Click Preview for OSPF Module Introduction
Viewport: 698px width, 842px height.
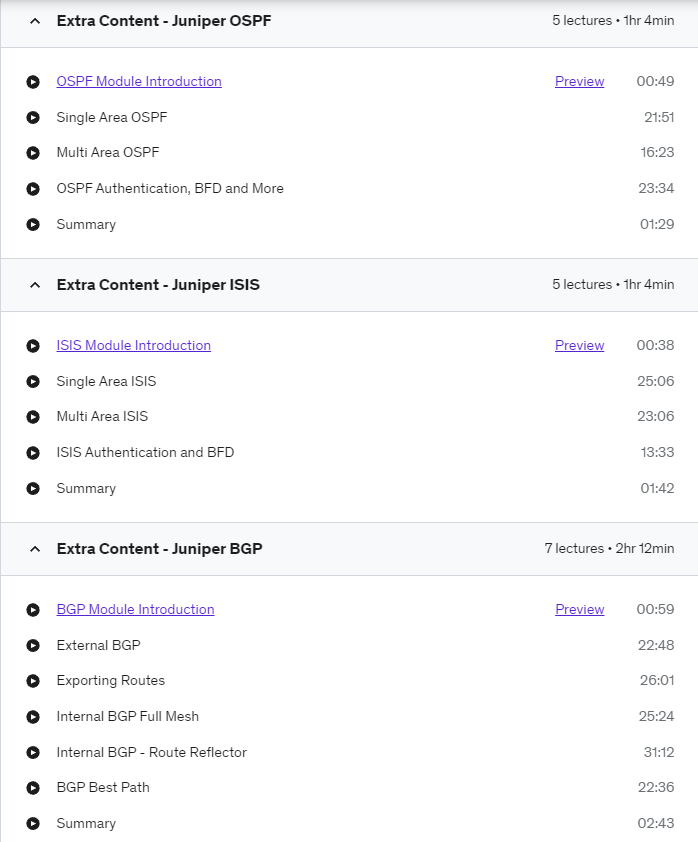tap(579, 81)
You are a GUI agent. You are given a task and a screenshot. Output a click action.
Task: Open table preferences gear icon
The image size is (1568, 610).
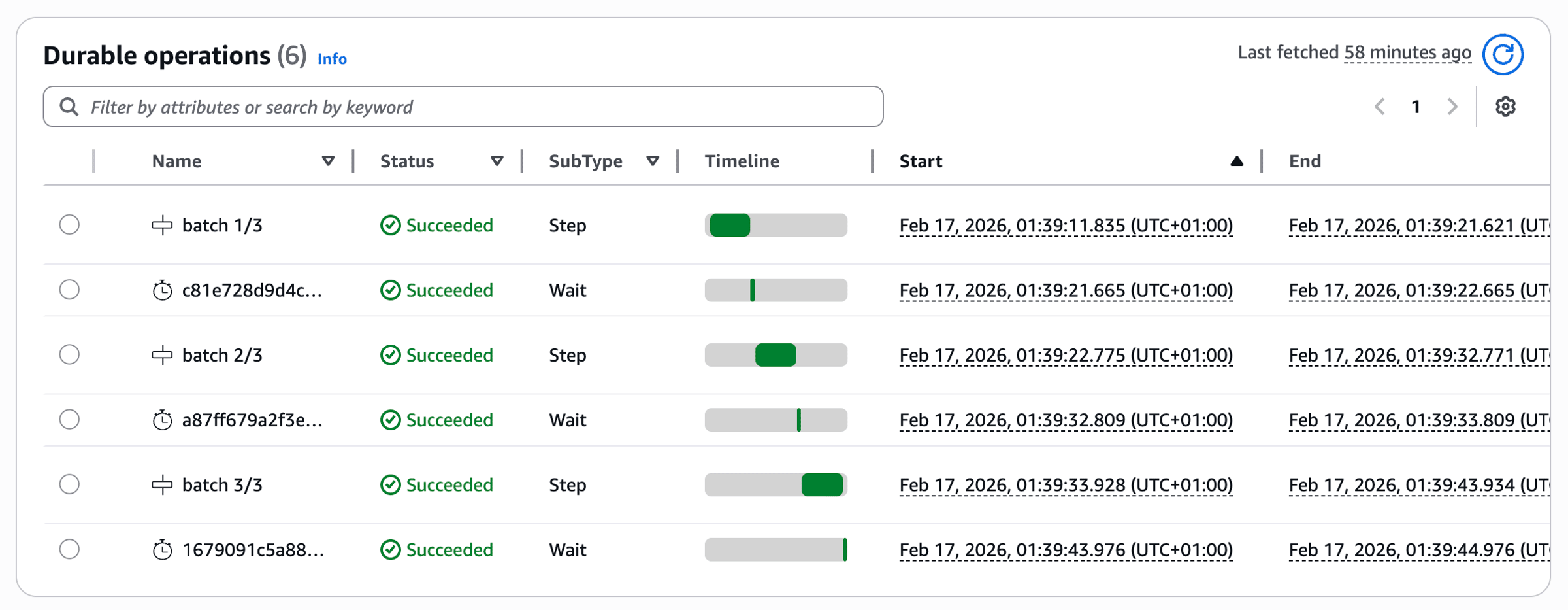pyautogui.click(x=1505, y=107)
################
** EXERCISE **
Copy out only the lines beginning at the line with "You are a GUI" and ending at the last line of the entries. Keep them exact; drop pictures.

** RESPONSE AREA **
You are a GUI agent. You are given a task and a screenshot. Output a click action.
Task: Open table preferences gear icon
The image size is (1568, 610).
pyautogui.click(x=1505, y=107)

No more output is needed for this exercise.